# CRACKED engine block!!!



## SchnellFowVay (May 20, 2001)

So my father's 4.2L 2005 T-reg V8 was losing coolant like CRAZY.
All of the sudden all the temp gauges went nuts. We had it towed. VW filled it back up. MY dad refused to drive home in it and had the service manager take it home for the night. What do you know? It had to be towed back to the dealership.
Long-story-short, the engine block was cracked. My dad has never off-roaded the vehicle, much less even driven it hard. VW didn't know what to do either. LUCK, he has *~59,000* miles on it, so he's just under the 60k drivetrain warranty. VW first waffled, then agreed to fix it under warranty.
Then they told my dad that it would be 4 - 8 weeks to fix it. THen they refused him a loaner car.
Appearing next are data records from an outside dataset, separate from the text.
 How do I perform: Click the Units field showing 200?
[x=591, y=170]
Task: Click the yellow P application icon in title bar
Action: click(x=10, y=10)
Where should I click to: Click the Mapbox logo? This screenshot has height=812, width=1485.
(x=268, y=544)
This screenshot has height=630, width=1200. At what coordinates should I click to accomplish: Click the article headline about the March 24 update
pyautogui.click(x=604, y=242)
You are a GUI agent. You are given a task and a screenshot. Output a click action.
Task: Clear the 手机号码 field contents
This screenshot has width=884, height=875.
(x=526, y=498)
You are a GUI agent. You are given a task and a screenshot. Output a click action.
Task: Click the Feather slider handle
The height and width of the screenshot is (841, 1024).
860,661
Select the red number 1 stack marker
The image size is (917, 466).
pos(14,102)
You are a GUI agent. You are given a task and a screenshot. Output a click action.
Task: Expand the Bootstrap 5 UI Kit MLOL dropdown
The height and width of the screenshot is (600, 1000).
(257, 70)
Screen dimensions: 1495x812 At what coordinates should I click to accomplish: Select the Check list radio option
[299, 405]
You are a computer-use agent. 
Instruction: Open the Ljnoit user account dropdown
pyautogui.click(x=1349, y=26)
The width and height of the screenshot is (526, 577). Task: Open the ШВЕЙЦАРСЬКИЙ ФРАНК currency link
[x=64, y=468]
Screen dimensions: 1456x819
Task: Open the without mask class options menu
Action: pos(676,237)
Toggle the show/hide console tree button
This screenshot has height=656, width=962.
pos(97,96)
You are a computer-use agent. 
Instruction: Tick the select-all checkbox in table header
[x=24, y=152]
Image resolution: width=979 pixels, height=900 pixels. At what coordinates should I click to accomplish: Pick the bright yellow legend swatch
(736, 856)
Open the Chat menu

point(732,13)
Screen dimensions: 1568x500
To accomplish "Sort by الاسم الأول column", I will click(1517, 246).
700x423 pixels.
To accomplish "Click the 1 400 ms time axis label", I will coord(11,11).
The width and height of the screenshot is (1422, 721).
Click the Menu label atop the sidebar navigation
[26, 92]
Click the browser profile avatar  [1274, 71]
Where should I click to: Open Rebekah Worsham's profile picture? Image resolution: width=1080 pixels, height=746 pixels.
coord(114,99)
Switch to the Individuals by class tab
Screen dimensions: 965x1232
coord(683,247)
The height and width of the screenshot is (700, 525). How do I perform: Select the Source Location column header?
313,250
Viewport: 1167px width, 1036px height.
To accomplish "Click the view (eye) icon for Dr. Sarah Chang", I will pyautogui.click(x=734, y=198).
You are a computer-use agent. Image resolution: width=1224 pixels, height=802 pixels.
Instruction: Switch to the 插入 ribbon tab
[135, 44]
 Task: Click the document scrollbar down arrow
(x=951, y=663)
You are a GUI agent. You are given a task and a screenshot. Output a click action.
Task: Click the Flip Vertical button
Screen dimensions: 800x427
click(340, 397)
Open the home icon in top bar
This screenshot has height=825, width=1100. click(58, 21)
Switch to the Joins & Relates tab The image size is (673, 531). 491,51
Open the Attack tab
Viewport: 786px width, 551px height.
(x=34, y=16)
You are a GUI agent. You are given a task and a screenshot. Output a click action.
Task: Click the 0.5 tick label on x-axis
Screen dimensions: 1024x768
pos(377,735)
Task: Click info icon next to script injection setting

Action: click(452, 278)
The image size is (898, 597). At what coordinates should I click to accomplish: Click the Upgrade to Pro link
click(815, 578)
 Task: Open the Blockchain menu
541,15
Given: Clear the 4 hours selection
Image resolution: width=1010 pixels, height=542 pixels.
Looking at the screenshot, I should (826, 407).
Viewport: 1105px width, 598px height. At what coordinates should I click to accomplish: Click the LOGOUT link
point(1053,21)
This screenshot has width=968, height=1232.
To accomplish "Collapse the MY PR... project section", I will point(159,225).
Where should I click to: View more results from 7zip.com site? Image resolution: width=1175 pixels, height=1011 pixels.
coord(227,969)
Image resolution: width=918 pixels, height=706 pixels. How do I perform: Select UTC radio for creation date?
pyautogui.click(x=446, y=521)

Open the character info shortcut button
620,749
He threatened to sue, they acquiesed. 
I was just wondering if this has ever happened before to anyone's knowledge?


----------



## Archimedes (Jun 22, 2004)

*Re: CRACKED engine block!!! (VarLordahl)*

60,000 mile warranty? I thought our drivetrain warranties were 50,000 miles. Guess I need to read the paperwork a little better.


----------



## SeaTreg (Dec 27, 2004)

*Re: CRACKED engine block!!! (Archimedes)*

We have a 5 year 60000 mile warranty on the powertrain. Hard to believe this guy has nearly 60K already! Thats a lot of driving for a 2005.


----------



## SchnellFowVay (May 20, 2001)

*Re: CRACKED engine block!!! (SeaTreg)*


_Quote, originally posted by *SeaTreg* »_We have a 5 year 60000 mile warranty on the powertrain. Hard to believe this guy has nearly 60K already! Thats a lot of driving for a 2005.

That's correct.
My dad owns a large company and puts about 25k - 30k miles on the car per year between going on sales trips and driving between warehouses, etc...
It was the first 2005 vehicle they got at the dealership in August, 2004. THus, it's a little under 2 years old.


----------



## madwoman (Jul 25, 2006)

*Re: CRACKED engine block!!! (VarLordahl)*

It's happening right now! Dealership still "investigating" the cause, and we're in week two! Sales manager has just stepped up to do the right thing and provide a loaner.


----------



## spockcat (Jun 5, 2003)

*Re: CRACKED engine block!!! (madwoman)*


_Quote, originally posted by *madwoman* »_It's happening right now! Dealership still "investigating" the cause, and we're in week two! Sales manager has just stepped up to do the right thing and provide a loaner.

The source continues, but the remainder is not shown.